The introduction of Site Reliability Engineering (SRE)

The introduction of Site Reliability Engineering (SRE) teams in the structure of an organization, is becoming more and more popular in the IT industry and in the DevOps domains.
Let’s discover in this article the reason for SRE popularity and what are the differences and the common points between DevOps and SRE. 


In the last two decades we have witnessed a huge transformation in the way of building and delivering software. The Agile culture first and the DevOps revolution later, have transformed the structure of the tech organizations and they can be seen as a de facto standard in the IT industry.

As everyone knows, IT is a constantly evolving sector and recently we are seeing an increasing popularity of Site Reliability Engineering discipline, especially in the DevOps domains. But what is SRE? And what are the differences and the common points between SRE and DevOps? 

DevOps

DevOps culture has contributed to tearing down the wall between software development and the software operation, providing a set of ideas and practices that has led several benefits:

  • Better collaboration and communication between the parts;
  • Shorter release cycles;
  • Faster innovation;
  • Better systems reliability;
  • Reduced IT costs;
  • Higher software delivery performance.

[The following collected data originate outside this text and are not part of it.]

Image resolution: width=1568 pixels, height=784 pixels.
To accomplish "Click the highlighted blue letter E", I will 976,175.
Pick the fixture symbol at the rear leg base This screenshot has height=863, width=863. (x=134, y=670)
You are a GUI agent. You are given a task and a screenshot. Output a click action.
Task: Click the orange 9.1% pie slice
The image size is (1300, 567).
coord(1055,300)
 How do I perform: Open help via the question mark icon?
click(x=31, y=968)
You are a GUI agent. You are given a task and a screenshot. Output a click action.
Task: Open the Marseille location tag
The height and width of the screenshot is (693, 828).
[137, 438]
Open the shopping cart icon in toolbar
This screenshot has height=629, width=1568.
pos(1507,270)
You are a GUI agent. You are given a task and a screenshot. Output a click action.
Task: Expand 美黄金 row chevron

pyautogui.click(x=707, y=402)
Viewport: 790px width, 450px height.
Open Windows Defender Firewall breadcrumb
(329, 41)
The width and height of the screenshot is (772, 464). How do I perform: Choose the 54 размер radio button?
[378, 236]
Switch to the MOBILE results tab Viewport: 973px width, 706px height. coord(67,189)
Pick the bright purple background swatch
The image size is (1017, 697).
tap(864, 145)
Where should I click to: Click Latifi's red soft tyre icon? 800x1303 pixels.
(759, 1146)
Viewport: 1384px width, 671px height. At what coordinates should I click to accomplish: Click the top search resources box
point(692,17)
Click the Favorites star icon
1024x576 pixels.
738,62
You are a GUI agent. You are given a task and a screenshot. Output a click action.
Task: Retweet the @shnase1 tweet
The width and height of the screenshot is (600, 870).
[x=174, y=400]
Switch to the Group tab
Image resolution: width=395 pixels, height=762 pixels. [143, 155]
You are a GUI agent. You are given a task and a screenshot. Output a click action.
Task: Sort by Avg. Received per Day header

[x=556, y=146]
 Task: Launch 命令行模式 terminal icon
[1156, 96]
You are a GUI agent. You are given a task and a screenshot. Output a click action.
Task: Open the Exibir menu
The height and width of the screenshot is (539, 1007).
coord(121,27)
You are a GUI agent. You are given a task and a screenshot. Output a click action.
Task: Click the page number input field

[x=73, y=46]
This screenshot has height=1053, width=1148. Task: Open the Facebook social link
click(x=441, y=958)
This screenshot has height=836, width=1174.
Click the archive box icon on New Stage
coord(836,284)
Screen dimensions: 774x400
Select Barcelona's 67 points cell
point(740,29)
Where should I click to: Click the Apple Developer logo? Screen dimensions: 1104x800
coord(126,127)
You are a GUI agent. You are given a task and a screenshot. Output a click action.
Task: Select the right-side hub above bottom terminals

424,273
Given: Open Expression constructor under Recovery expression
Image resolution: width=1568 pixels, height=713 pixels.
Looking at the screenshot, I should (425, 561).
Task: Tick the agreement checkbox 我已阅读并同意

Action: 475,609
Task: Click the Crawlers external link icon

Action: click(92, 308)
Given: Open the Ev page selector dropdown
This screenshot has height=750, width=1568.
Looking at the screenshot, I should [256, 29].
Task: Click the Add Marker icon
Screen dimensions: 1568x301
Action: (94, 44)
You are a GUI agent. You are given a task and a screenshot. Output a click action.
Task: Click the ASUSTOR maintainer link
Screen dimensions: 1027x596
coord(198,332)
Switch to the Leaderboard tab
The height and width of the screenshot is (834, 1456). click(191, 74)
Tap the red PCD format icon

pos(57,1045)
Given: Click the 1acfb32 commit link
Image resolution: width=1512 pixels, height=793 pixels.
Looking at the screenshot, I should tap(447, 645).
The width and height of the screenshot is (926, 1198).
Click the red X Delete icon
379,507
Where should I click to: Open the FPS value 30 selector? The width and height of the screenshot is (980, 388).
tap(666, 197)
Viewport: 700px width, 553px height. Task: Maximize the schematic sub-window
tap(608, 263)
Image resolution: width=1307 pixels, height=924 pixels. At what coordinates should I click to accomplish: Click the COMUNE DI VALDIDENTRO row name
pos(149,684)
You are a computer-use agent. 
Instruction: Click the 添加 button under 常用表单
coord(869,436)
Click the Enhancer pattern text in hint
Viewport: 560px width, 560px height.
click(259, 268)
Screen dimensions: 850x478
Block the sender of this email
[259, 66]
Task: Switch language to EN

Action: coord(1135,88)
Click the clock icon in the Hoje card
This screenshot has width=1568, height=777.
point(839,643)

Even though this sounds amazing, there are still quite a lot of companies that struggle with bringing the DevOps culture in their organization. The reason for this is that DevOps is an ideology and not a methodology or technology, which means it doesn’t say anything about how to successfully implement a good DevOps strategy. 

SRE 

Site Reliability Engineering (SRE) is a discipline that was born at Google in early 2000s to reduce the gap between software development and operations and that was completely independent by the DevOps movement. SRE uses software engineering approaches to solve operational problems.
SRE teams have main focus on:

  • Reliability;
  • Automation.

Let’s deepen these aspects.

Reliability

One of the main goals of the SRE is making and keeping systems up and running “no matter what”. In order to achieve this, it is important to keep in mind that failures and faults can happen. SRE discipline embraces them by focusing on:

  • observability;
  • system performance;
  • High availability (HA);
  • emergency response and disaster recovery; 
  • incidents management;
  • Learning from the past problems;
  • disaster mitigation and prevention.

Automation

Automating all the activities that are traditionally performed manually is another of the main goals of SRE.
Automation and software engineering are used to solve operational problems. 

Automation plays a fundamental role in SRE: it allows us to get rid of human errors present in the processes and the activities that regard the system. One could argue that automation introduces bugs in the system anyway and well, that is true but there is one big difference: one can test automated processes but cannot test processes that involve human activities. 

DevOps vs. SRE

As we have understood, both DevOps culture and SRE discipline aim to reduce the gap between software development and operations. Below we summarize them, describing their common goal first and where they differ the most. 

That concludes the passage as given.